Recorded information:
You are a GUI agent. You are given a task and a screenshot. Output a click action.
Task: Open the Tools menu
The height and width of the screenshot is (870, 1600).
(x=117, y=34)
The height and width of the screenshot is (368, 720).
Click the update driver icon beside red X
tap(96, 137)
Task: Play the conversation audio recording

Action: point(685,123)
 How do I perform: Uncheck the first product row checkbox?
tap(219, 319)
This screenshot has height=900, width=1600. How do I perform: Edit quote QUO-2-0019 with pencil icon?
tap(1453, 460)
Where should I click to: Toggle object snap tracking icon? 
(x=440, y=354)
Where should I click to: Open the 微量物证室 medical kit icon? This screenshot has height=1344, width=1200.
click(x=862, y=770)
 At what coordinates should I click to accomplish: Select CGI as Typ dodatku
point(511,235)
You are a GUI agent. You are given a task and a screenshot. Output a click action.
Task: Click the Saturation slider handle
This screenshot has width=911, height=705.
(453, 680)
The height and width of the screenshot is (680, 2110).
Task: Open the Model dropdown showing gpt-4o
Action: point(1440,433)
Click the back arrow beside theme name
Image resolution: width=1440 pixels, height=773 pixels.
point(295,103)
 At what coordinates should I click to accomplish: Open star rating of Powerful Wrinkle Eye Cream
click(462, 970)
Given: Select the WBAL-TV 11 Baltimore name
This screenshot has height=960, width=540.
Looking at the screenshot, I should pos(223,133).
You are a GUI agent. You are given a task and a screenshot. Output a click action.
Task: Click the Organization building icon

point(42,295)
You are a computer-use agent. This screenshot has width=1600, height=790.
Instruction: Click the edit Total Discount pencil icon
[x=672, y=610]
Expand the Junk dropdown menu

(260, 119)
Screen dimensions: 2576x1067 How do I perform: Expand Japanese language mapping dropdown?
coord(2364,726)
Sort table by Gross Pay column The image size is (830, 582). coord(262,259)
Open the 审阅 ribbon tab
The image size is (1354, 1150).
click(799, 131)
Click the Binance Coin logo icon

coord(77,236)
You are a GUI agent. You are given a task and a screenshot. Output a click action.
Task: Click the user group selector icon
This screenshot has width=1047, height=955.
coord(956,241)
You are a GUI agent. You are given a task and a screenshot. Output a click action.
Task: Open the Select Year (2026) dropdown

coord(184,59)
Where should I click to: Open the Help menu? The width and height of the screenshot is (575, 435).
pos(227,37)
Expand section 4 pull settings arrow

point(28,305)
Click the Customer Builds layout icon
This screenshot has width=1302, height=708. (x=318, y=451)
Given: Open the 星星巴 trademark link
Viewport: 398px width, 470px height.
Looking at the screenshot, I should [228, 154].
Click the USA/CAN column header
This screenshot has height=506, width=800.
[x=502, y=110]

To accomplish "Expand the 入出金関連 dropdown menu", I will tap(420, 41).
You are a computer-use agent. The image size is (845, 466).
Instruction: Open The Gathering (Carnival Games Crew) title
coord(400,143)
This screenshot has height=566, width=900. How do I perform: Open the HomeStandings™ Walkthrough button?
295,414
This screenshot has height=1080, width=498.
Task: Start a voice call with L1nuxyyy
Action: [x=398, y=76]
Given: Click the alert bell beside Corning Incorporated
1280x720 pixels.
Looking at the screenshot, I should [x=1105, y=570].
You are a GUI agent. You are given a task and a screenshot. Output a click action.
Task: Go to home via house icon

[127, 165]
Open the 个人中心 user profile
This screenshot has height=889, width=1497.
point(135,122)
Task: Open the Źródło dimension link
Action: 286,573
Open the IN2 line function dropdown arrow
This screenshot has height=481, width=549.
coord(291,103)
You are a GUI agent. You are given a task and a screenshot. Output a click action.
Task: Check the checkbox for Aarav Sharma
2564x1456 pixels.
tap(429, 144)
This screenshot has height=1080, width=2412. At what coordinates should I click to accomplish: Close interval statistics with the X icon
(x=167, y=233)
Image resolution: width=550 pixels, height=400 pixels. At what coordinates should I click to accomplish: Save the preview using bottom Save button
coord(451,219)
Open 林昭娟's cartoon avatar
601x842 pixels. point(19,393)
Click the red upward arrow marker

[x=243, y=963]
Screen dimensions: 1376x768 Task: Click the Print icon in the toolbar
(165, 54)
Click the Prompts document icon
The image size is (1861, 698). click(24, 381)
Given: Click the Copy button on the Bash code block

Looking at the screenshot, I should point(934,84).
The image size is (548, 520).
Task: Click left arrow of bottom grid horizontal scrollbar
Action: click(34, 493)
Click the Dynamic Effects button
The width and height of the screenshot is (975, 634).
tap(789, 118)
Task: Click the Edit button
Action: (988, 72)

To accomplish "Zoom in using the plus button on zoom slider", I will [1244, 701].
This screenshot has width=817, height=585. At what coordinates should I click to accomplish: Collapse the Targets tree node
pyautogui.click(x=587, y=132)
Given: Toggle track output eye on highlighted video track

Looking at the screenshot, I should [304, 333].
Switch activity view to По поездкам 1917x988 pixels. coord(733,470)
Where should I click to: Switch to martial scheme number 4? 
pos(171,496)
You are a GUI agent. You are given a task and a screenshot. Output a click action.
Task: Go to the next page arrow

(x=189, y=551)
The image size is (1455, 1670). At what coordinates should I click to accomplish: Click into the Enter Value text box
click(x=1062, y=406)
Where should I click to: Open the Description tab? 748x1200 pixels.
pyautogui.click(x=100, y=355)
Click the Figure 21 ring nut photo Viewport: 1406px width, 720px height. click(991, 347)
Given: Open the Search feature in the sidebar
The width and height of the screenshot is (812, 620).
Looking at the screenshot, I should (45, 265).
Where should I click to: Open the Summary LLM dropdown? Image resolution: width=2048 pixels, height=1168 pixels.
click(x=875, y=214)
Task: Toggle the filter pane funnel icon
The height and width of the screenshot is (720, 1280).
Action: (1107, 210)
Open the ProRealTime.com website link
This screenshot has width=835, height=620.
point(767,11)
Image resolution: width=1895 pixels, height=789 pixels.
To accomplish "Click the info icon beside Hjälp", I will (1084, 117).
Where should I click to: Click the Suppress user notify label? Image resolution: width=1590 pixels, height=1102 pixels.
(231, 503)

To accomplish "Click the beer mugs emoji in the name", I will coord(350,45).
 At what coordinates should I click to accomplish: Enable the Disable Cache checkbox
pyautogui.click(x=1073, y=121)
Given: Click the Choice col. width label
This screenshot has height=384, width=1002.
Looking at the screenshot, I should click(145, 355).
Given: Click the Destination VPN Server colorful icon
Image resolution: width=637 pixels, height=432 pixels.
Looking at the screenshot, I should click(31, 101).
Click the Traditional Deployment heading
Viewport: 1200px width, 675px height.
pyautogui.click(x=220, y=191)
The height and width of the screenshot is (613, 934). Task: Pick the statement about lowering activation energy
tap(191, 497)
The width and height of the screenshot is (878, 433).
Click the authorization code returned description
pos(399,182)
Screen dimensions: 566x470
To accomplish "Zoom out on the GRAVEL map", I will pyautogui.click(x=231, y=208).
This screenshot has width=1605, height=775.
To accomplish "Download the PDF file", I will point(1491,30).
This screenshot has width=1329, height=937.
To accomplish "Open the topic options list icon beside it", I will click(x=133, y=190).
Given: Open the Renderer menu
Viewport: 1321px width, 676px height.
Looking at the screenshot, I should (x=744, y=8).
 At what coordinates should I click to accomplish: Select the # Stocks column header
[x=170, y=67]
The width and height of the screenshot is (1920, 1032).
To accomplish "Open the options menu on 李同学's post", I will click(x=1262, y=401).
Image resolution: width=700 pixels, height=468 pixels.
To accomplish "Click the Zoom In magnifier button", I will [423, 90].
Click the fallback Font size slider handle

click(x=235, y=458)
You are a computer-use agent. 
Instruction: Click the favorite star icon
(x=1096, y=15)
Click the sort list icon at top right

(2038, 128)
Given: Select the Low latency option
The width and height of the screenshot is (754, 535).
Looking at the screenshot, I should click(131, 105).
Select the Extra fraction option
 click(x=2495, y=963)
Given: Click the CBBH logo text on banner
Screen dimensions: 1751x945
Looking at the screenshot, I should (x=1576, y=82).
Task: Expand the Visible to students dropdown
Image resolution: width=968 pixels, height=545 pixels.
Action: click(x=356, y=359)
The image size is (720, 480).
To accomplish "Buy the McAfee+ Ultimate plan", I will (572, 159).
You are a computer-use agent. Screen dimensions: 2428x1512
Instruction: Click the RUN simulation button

Task directions: List every line of the rows above that contains the word "using".

Output below:
Image resolution: width=550 pixels, height=400 pixels. At what coordinates should I click to accomplish: Save the preview using bottom Save button
To accomplish "Zoom in using the plus button on zoom slider", I will [1244, 701].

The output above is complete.